Search code examples
apache-sparkspark-ec2

Apache Spark EC2 Script launching slaves but no master


When using the Apache Spark EC2 script to launch a cluster I have found somewhat of a bug which is beginning to hit my pocket. When specifying the number of slaves: if you enter a number which is greater than or equal to your limit then the cluster is launched with your maximum number of slaves - but no master! This gives you no control over the slaves and thus cluster.

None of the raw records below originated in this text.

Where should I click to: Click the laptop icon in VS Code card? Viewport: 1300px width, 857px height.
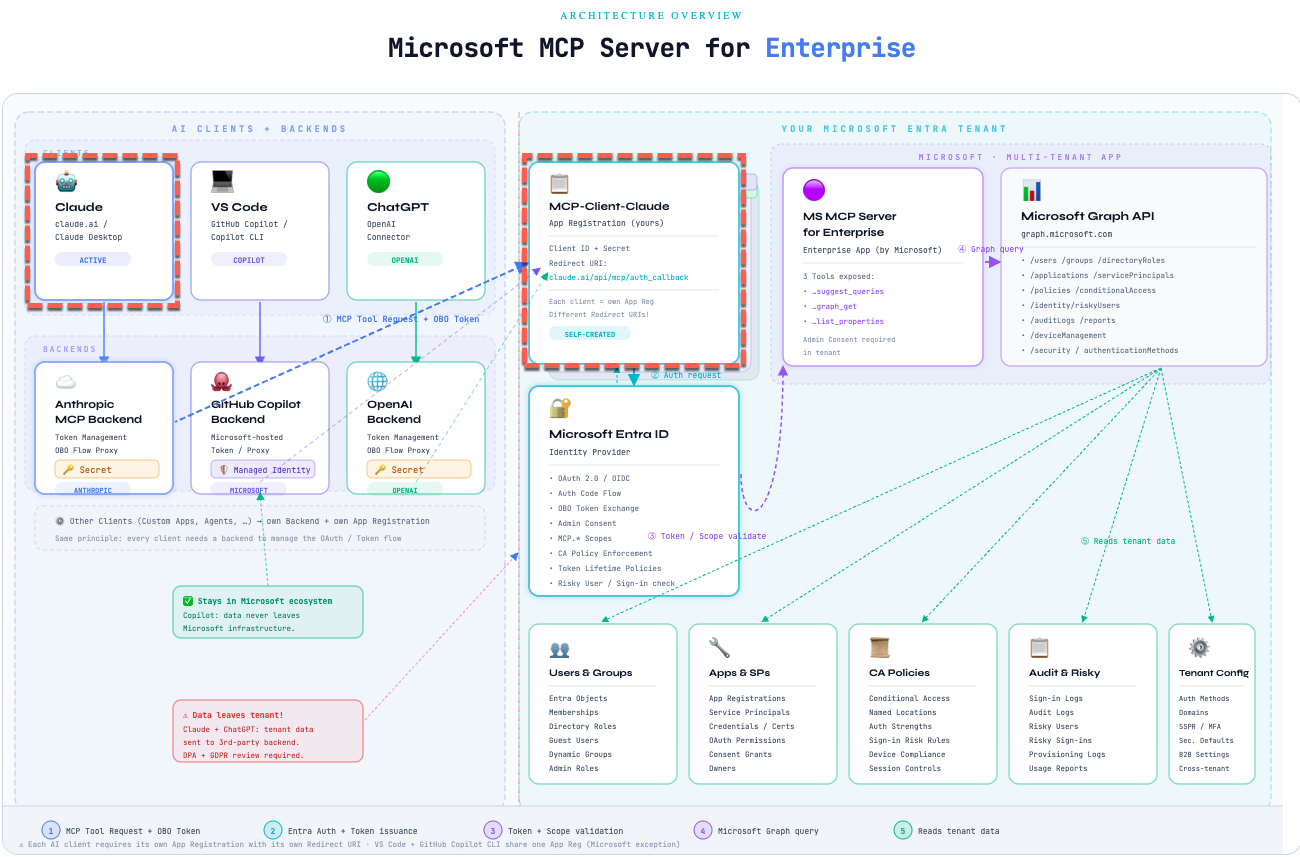click(222, 182)
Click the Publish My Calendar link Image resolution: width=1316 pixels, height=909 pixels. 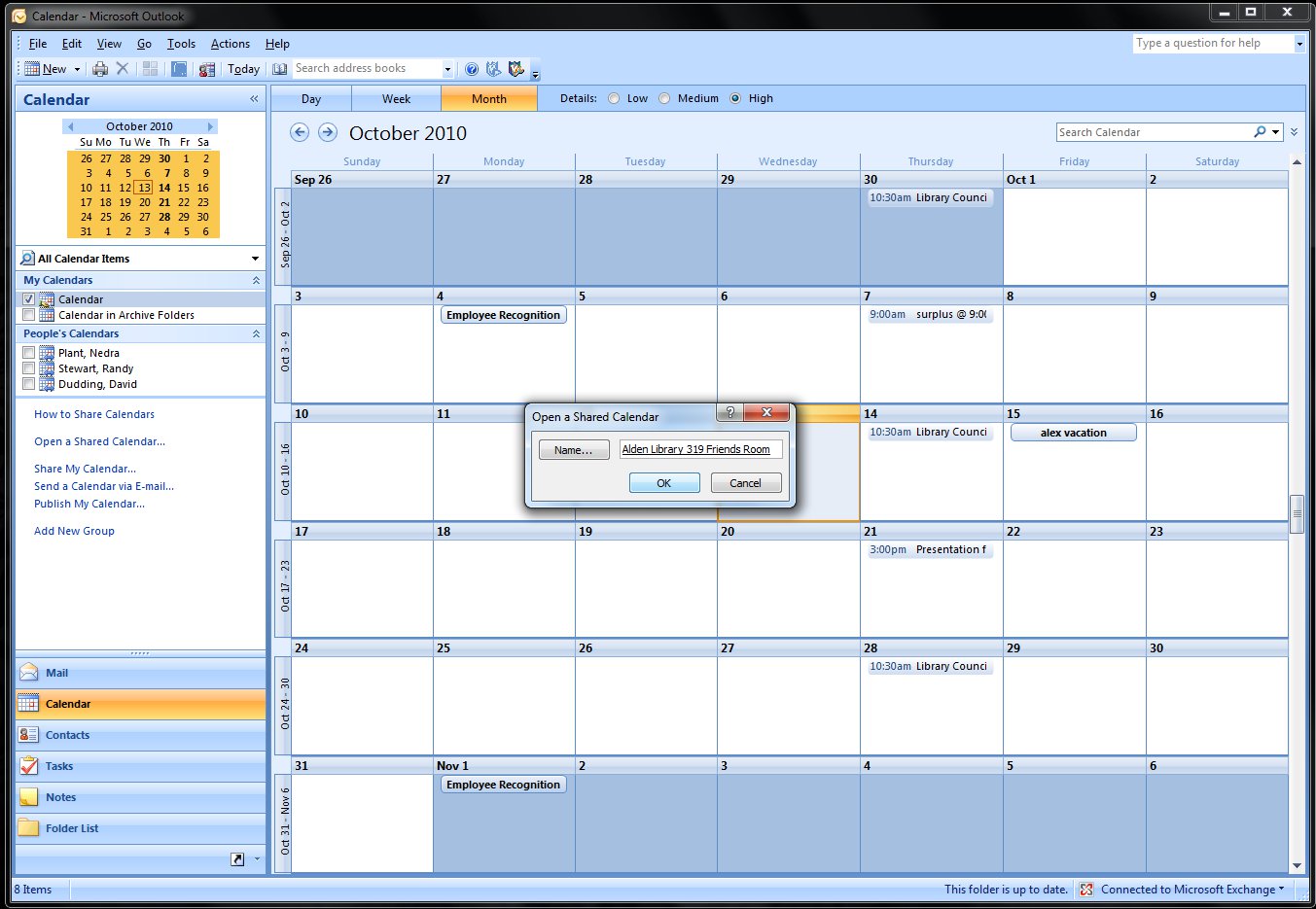click(x=89, y=504)
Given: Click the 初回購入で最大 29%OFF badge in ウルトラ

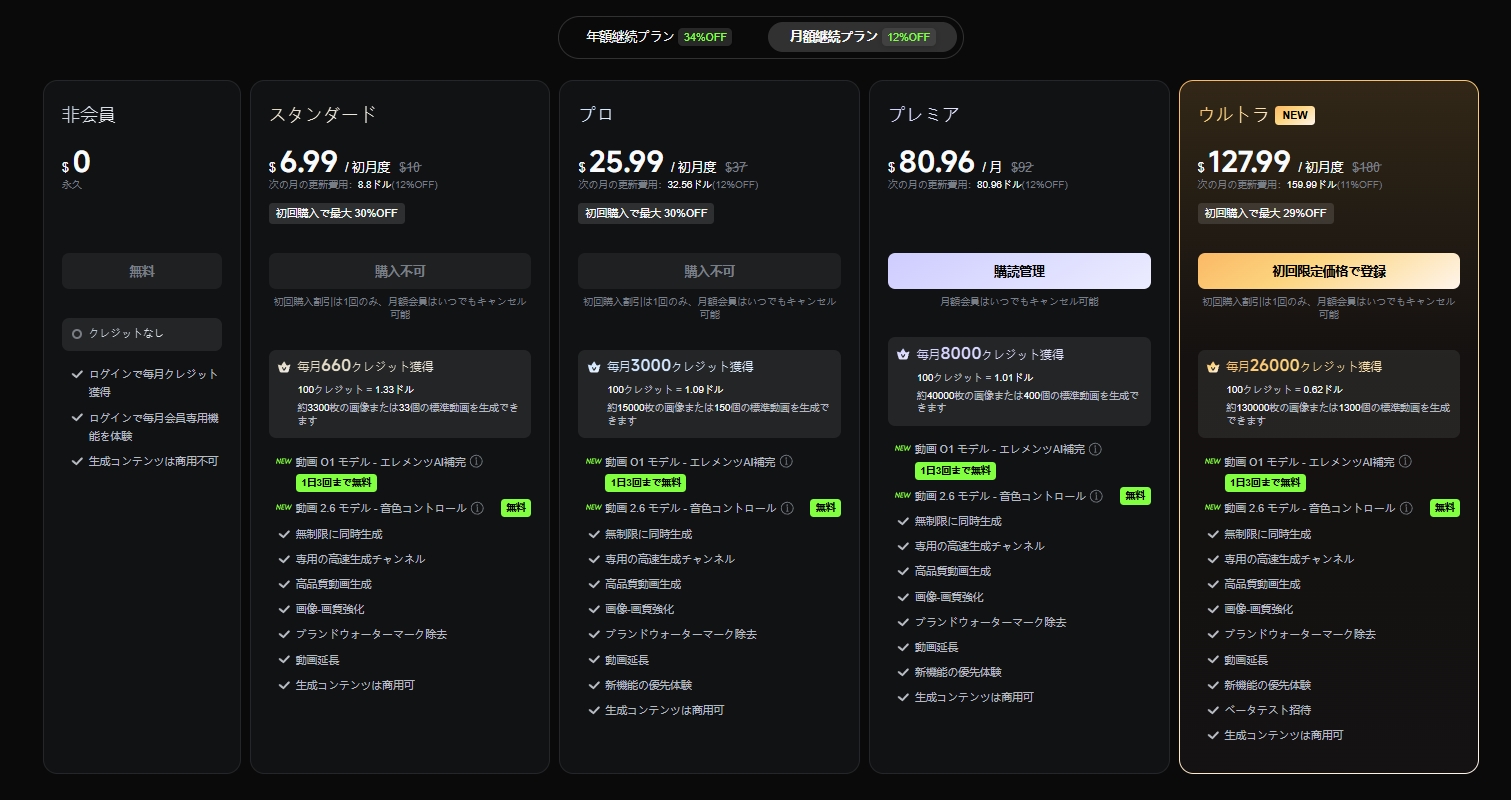Looking at the screenshot, I should click(x=1265, y=213).
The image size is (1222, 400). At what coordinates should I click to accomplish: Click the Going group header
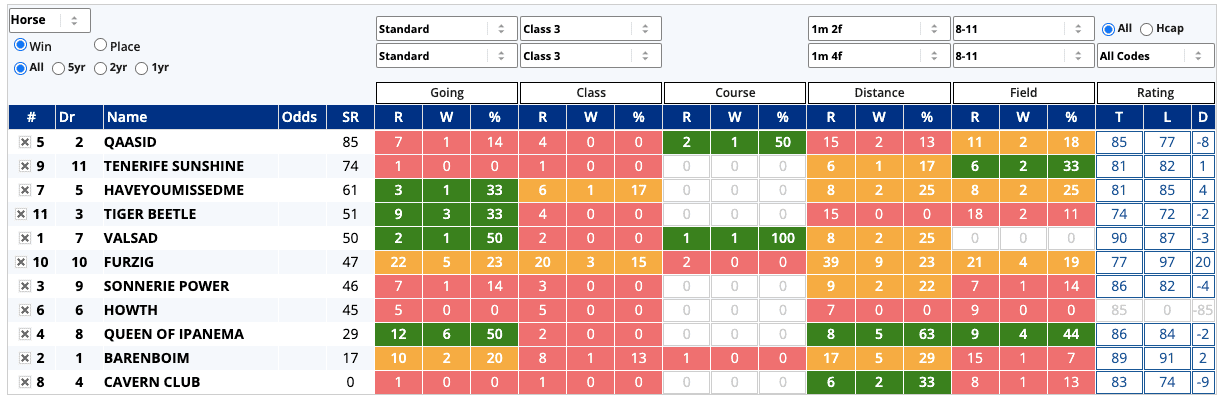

I have not found a way to launch just a master with the Apache Spark EC2 script. I have manually shut down 1 of the slaves to make space for a master; however, when then trying to re-launch the script it just says:

Searching for existing cluster my_cluster...
Found 0 master(s), 4 slaves
ERROR: There are already instances running in group my_cluster-master
or my_cluster-slaves

To overcome this, I have to log into the AWS console and terminate all the clusters and then restart. As Amazon charge per hour I am being charged for a full hours worth of my maximum number of clusters - all for nothing.

Is there a way to launch a master when slaves already exist?


Solution

  • This is happening because spark-ec2 makes 2 separate requests to EC2 to allocate instances, one for the master and one for the slaves.

    And as you might guess, it allocates the master instance after the slaves, which is causing the issue you are seeing.

    There is no way to launch a master when slaves already exist. Only the reverse is supported--launching slaves when a master already exists.

    This behavior of launching the master after the slaves sounds like a bug.

    If you'd like to report it so it gets fixed, I suggest creating an issue on the Apache JIRA for Spark under the EC2 component. I'll take a look at it.